-- Begin Given text --

Dianuke is once again publishing a relevant article from the Global Nonviolent Action Database, a resource developed and maintained by Swarthmore College, Pennsylvania, USA. Readers can find other articles on the same theme by searching on the database with the keyword “nuclear,” or find the numerous articles on other aspects the history of nonviolent protest.
Throughout the world there are a few relatively well-known and well-researched nuclear waste dilemmas, with names such as Mayak, Hanford and Sellafield, but this article about an obscure protest movement in South Korea underscores the fact that the legacy of the nuclear era has impacted thousands of large and small communities throughout the world. In the future, many more will be unprepared when they too are invited to “host” nuclear waste repositories. Many of the past struggles go unreported in languages that reach a global audience, but in this case the researcher, Leah Grady Sayvetz, made one of the smaller struggles against a nuclear waste proposal available to the wider world.
Republished here under the terms of Creative Commons Attribution-NonCommercial-NoDerivs 3.0 Unported License.
by Leah Grady Sayvetz, April 4, 2012
Time Period: 22 December, 1994 to 30 November, 1995
Country: South Korea
Location City/State/Province: Gulup Island
Location Description: 1.7 Sq. mile island off the West Coast of South Korea
Goals: To stop the building of a nuclear waste dumping site on Gulup Island.
In the 1980’s and 90’s South Korea’s nuclear industry was growing, and the Korean environmental and anti-nuclear movement grew along with it. During the 1980’s, over fifty percent of the country’s electricity came from nuclear power, so that by the end of the decade, storage of the radioactive waste posed a formidable challenge as on-site storage facilities began to reach capacity. As the problem increased for the industry, the anti-nuclear sentiment gained momentum: in 1989 twenty-one environmental and social movement organizations came together to form the National Headquarters for Nuclear Power Eradication.

-- End Given text --
-- Begin Raw data --

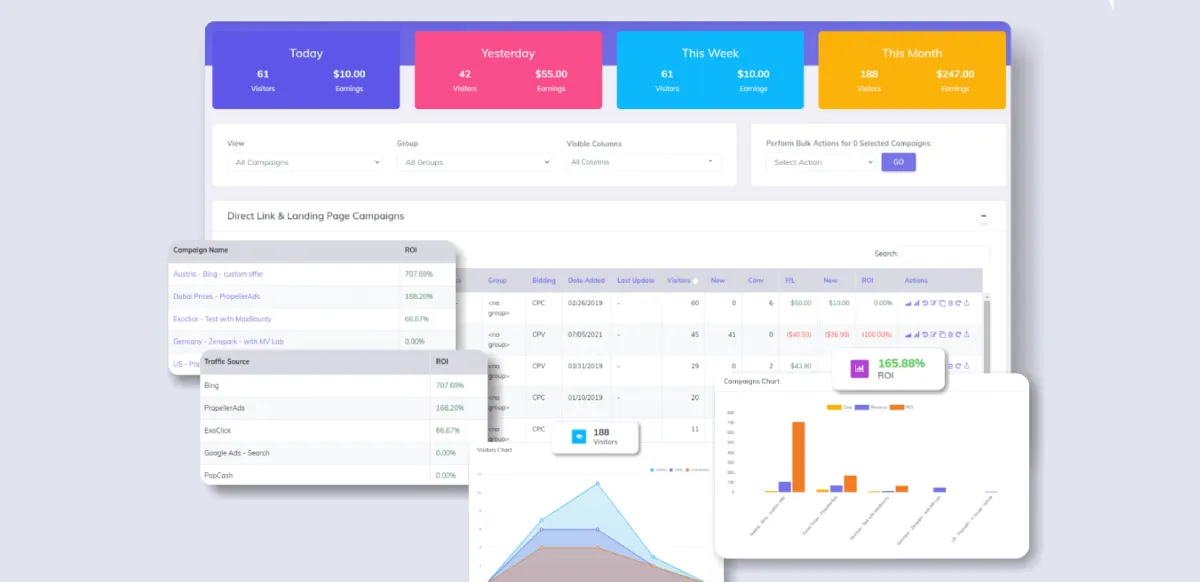Toggle the ROI legend in the Campaigns Chart
The image size is (1200, 582).
(899, 407)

-- End Raw data --

(Task list):
[A] In the Gulup Island article, how many organizations joined in 1989 to form the National Headquarters for Nuclear Power Eradication?
[B] List every field label that precedes a colon in the summary section of the Gulup Island article, from "Time Period" through "Goals."

(Answers by task):
[A] Twenty-one environmental and social movement organizations.

[B] Time Period, Country, Location City/State/Province, Location Description, Goals